WHAT THE TASK ASKS:
Emit all the data exactly as provided.

Saved data entries:
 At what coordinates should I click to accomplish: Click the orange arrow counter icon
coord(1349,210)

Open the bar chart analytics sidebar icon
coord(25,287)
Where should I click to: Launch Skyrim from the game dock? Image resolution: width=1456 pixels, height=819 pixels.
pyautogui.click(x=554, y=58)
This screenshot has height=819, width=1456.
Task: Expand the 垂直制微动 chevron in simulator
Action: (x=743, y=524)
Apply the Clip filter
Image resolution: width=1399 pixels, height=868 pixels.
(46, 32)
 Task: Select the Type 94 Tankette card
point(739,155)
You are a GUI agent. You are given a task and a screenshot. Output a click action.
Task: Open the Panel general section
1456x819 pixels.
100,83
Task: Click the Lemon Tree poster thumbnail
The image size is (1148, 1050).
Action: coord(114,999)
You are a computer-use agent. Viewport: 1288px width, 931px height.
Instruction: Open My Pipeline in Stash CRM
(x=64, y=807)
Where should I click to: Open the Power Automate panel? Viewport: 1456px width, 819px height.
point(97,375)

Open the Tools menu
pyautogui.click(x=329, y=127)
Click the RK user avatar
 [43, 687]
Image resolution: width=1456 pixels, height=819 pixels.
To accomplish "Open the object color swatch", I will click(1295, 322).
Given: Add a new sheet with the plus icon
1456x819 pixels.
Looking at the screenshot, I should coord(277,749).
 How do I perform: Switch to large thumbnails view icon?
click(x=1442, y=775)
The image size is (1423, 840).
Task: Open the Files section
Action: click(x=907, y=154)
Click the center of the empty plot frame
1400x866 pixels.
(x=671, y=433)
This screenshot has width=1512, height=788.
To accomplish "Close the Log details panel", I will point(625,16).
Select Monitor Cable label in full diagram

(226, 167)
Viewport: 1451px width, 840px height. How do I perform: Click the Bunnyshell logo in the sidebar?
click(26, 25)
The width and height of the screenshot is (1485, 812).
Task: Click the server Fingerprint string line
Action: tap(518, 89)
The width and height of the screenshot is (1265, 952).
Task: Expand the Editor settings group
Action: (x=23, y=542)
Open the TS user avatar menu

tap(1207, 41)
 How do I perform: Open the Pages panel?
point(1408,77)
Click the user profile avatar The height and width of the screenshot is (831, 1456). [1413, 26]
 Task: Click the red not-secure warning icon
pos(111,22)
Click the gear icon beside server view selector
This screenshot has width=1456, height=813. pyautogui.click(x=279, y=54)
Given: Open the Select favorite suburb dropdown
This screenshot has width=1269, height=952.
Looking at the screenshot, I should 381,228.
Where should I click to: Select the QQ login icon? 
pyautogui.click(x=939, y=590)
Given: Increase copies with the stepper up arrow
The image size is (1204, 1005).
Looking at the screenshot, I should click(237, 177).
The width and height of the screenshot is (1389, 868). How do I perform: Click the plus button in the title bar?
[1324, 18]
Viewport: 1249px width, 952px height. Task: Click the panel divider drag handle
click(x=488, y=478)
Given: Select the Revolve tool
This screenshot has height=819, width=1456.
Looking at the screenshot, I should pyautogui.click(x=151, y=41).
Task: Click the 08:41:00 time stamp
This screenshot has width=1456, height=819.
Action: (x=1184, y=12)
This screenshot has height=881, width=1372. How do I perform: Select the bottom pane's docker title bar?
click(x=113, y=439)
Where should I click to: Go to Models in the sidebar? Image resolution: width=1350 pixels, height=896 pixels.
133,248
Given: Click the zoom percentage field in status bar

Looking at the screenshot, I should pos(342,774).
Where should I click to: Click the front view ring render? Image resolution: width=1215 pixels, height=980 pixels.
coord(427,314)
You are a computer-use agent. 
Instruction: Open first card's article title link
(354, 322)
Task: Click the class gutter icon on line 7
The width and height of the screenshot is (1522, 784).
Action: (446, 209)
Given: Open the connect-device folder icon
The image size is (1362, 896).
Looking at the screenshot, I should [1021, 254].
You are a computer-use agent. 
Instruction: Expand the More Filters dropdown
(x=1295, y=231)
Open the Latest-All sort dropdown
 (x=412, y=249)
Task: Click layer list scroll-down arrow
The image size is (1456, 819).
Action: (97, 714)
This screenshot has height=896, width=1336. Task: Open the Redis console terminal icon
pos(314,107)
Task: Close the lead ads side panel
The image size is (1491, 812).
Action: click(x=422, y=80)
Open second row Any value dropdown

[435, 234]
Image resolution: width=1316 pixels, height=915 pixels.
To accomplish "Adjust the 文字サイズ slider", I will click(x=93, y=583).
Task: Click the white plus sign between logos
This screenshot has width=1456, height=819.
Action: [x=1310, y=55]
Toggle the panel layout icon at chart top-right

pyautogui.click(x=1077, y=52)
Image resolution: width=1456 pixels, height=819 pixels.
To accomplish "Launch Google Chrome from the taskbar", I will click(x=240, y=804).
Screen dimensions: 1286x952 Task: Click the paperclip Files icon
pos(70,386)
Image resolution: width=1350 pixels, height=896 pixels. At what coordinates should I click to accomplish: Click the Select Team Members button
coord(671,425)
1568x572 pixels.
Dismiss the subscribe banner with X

SOLUTION TO THIS TASK:
 At what coordinates should I click to accomplish: Click the orange arrow counter icon
coord(1349,210)

Open the bar chart analytics sidebar icon
coord(25,287)
Where should I click to: Launch Skyrim from the game dock? Image resolution: width=1456 pixels, height=819 pixels.
pyautogui.click(x=554, y=58)
This screenshot has height=819, width=1456.
Task: Expand the 垂直制微动 chevron in simulator
Action: (x=743, y=524)
Apply the Clip filter
Image resolution: width=1399 pixels, height=868 pixels.
(46, 32)
 Task: Select the Type 94 Tankette card
point(739,155)
You are a GUI agent. You are given a task and a screenshot. Output a click action.
Task: Open the Panel general section
1456x819 pixels.
100,83
Task: Click the Lemon Tree poster thumbnail
The image size is (1148, 1050).
Action: coord(114,999)
You are a computer-use agent. Viewport: 1288px width, 931px height.
Instruction: Open My Pipeline in Stash CRM
(x=64, y=807)
Where should I click to: Open the Power Automate panel? Viewport: 1456px width, 819px height.
point(97,375)

Open the Tools menu
pyautogui.click(x=329, y=127)
Click the RK user avatar
 [43, 687]
Image resolution: width=1456 pixels, height=819 pixels.
To accomplish "Open the object color swatch", I will click(1295, 322).
Given: Add a new sheet with the plus icon
1456x819 pixels.
Looking at the screenshot, I should coord(277,749).
 How do I perform: Switch to large thumbnails view icon?
click(x=1442, y=775)
The image size is (1423, 840).
Task: Open the Files section
Action: click(x=907, y=154)
Click the center of the empty plot frame
1400x866 pixels.
(x=671, y=433)
This screenshot has width=1512, height=788.
To accomplish "Close the Log details panel", I will point(625,16).
Select Monitor Cable label in full diagram

(226, 167)
Viewport: 1451px width, 840px height. How do I perform: Click the Bunnyshell logo in the sidebar?
click(26, 25)
The width and height of the screenshot is (1485, 812).
Task: Click the server Fingerprint string line
Action: tap(518, 89)
The width and height of the screenshot is (1265, 952).
Task: Expand the Editor settings group
Action: (x=23, y=542)
Open the TS user avatar menu

tap(1207, 41)
 How do I perform: Open the Pages panel?
point(1408,77)
Click the user profile avatar The height and width of the screenshot is (831, 1456). [1413, 26]
 Task: Click the red not-secure warning icon
pos(111,22)
Click the gear icon beside server view selector
This screenshot has width=1456, height=813. pyautogui.click(x=279, y=54)
Given: Open the Select favorite suburb dropdown
This screenshot has width=1269, height=952.
Looking at the screenshot, I should 381,228.
Where should I click to: Select the QQ login icon? 
pyautogui.click(x=939, y=590)
Given: Increase copies with the stepper up arrow
The image size is (1204, 1005).
Looking at the screenshot, I should click(237, 177).
The width and height of the screenshot is (1389, 868). How do I perform: Click the plus button in the title bar?
[1324, 18]
Viewport: 1249px width, 952px height. Task: Click the panel divider drag handle
click(x=488, y=478)
Given: Select the Revolve tool
This screenshot has height=819, width=1456.
Looking at the screenshot, I should pyautogui.click(x=151, y=41).
Task: Click the 08:41:00 time stamp
This screenshot has width=1456, height=819.
Action: (x=1184, y=12)
This screenshot has height=881, width=1372. How do I perform: Select the bottom pane's docker title bar?
click(x=113, y=439)
Where should I click to: Go to Models in the sidebar? Image resolution: width=1350 pixels, height=896 pixels.
133,248
Given: Click the zoom percentage field in status bar

Looking at the screenshot, I should pos(342,774).
Where should I click to: Click the front view ring render? Image resolution: width=1215 pixels, height=980 pixels.
coord(427,314)
You are a computer-use agent. 
Instruction: Open first card's article title link
(354, 322)
Task: Click the class gutter icon on line 7
The width and height of the screenshot is (1522, 784).
Action: (446, 209)
Given: Open the connect-device folder icon
The image size is (1362, 896).
Looking at the screenshot, I should [1021, 254].
You are a computer-use agent. 
Instruction: Expand the More Filters dropdown
(x=1295, y=231)
Open the Latest-All sort dropdown
 (x=412, y=249)
Task: Click layer list scroll-down arrow
The image size is (1456, 819).
Action: (97, 714)
This screenshot has height=896, width=1336. Task: Open the Redis console terminal icon
pos(314,107)
Task: Close the lead ads side panel
The image size is (1491, 812).
Action: click(x=422, y=80)
Open second row Any value dropdown

[435, 234]
Image resolution: width=1316 pixels, height=915 pixels.
To accomplish "Adjust the 文字サイズ slider", I will click(x=93, y=583).
Task: Click the white plus sign between logos
This screenshot has width=1456, height=819.
Action: [x=1310, y=55]
Toggle the panel layout icon at chart top-right

pyautogui.click(x=1077, y=52)
Image resolution: width=1456 pixels, height=819 pixels.
To accomplish "Launch Google Chrome from the taskbar", I will click(x=240, y=804).
Screen dimensions: 1286x952 Task: Click the paperclip Files icon
pos(70,386)
Image resolution: width=1350 pixels, height=896 pixels. At what coordinates should I click to accomplish: Click the Select Team Members button
coord(671,425)
1568x572 pixels.
Dismiss the subscribe banner with X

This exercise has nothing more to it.